Development of S‑Fluxametamide for Bioactivity Improvement and Risk Reduction: Systemic Evaluation of the Novel Insecticide Fluxametamide at the Enantiomeric Level

      Increasing numbers of novel pesticides have been applied in agriculture.However, traditional evaluation of pesticides does not distinguish between their enantiomers, which may lead to inaccurate results. In this study, systematic research on the chiral insecticide fluxametamide was conducted at the enantiomeric level. The methods for enantioseparation and  semipreparative separation of fluxametamide enantiomers were developed. The optical rotation and absolute configuration of two enantiomers were determined, and their stability was verified in solvents and soils. Enantioselective bioactivities against four target pests (Plutella xylostella, Spodoptera exigua, Aphis gossypii,and Tetranychus cinnabarinus) were tested. Acute toxicities of fluxametamide enantiomers toward honeybees were also evaluated. S-(+)-Isomer exhibited 52.1−304.4 times and 2.5−3.7 times higher bioactivity than R-(−)-isomer and rac-fluxametamide, respectively. Meanwhile, rac-fluxametamide was more toxic than S/R-isomer, and S-(+)-isomer showed >30-fold higher acute toxicity than R-(−)-isomer.
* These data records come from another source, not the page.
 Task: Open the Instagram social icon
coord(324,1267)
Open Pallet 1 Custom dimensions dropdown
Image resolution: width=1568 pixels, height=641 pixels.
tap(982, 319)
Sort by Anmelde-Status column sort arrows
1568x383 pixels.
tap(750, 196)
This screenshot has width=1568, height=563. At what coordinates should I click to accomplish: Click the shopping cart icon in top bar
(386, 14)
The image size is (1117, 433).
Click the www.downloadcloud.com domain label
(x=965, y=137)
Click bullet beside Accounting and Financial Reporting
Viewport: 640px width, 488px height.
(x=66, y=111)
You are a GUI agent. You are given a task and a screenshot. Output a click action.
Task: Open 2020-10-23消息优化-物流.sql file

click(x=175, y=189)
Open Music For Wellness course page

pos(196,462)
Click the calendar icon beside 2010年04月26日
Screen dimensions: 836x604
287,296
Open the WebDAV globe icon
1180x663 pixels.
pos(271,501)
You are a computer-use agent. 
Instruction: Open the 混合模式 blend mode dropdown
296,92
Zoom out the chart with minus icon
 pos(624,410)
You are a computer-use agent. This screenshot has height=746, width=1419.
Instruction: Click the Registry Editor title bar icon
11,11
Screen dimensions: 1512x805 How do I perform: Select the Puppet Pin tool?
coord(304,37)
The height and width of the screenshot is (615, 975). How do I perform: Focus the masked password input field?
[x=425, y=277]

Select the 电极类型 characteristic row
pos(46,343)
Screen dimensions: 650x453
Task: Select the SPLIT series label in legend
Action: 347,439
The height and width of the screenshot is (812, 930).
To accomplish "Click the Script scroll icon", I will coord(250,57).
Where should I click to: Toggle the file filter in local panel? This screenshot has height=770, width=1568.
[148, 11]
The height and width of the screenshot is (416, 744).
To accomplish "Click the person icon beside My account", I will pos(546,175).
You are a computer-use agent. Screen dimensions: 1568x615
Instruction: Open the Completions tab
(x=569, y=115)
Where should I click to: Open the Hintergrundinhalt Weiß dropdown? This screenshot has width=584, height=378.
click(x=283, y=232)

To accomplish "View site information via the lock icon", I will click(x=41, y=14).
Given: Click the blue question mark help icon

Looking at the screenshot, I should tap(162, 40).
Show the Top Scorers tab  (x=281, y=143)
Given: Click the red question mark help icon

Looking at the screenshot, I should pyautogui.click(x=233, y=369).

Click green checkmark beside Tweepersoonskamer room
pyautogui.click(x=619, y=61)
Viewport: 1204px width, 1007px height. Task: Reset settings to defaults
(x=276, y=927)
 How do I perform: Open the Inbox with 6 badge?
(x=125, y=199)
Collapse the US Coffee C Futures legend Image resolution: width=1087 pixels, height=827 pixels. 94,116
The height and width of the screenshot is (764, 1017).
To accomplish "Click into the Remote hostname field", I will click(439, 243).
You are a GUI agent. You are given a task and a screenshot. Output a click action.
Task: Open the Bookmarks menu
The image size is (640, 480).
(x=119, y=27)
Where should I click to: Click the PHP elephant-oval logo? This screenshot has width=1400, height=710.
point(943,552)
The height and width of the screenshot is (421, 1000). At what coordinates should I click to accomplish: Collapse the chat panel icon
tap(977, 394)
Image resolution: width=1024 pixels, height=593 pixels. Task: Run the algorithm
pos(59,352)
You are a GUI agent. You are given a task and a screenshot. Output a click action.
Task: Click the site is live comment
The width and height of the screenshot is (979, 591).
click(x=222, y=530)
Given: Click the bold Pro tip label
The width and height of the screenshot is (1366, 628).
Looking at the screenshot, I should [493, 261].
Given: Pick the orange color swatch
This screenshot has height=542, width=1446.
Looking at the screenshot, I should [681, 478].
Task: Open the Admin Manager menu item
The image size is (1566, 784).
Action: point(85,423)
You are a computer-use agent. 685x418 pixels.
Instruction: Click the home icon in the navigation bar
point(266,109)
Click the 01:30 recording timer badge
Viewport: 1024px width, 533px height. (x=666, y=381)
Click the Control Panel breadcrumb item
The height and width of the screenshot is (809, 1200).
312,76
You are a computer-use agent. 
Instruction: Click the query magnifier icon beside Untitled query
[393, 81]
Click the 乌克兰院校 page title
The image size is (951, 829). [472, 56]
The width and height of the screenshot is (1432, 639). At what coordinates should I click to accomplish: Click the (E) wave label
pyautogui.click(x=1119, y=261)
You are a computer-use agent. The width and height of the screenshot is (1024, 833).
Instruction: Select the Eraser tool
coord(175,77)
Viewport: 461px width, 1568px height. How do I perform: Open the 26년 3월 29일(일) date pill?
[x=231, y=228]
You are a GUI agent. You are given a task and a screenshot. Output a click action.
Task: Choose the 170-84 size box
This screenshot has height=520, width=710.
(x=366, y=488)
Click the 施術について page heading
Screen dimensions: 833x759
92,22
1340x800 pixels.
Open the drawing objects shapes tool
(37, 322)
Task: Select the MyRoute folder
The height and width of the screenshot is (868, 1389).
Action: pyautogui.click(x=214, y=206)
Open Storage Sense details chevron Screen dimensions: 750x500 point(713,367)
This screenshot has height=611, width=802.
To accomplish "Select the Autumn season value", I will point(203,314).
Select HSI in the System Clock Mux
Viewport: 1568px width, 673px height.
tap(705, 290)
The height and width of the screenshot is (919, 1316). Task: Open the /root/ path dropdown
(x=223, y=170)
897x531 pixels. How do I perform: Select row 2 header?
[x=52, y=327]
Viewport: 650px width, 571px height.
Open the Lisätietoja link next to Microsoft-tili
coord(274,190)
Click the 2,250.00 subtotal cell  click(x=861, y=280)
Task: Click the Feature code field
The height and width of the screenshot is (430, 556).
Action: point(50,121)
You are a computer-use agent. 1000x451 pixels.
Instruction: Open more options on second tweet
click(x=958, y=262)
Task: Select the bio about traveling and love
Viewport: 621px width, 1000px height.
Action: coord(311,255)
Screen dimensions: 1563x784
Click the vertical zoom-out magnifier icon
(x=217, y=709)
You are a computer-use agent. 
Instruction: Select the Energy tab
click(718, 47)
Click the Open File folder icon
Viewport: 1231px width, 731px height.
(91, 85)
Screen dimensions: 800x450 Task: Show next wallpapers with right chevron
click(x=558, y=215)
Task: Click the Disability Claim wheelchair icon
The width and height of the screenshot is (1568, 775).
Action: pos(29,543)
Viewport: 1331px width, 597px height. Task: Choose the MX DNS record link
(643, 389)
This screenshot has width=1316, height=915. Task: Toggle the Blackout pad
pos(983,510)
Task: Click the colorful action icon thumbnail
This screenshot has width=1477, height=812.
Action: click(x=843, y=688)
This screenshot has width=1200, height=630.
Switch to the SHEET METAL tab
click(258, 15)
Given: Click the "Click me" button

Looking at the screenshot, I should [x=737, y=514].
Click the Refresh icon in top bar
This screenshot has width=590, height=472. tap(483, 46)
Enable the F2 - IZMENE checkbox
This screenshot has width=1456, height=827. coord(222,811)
Molecular docking studies were performed with γ-aminobutyric acid receptor (GABAR) to monitor the mechanism of stereoselective bioactivity. The better Grid score of S-(+)-fluxametamide (−60.12 kcal/mol) than R-(−)-enantiomer (−56.59 kcal/mol) indicated higher bioactivity of S-(+)-isomer than of R-(−)-isomer. The dissipation of fluxametamide in cabbage, Chinese cabbage, and soil was nonenantioselective under field conditions. Development of S-(+)-fluxametamide could maintain the high-efficacy and low-risk properties, which should attract attention of producers, applicators, and managers of pesticides.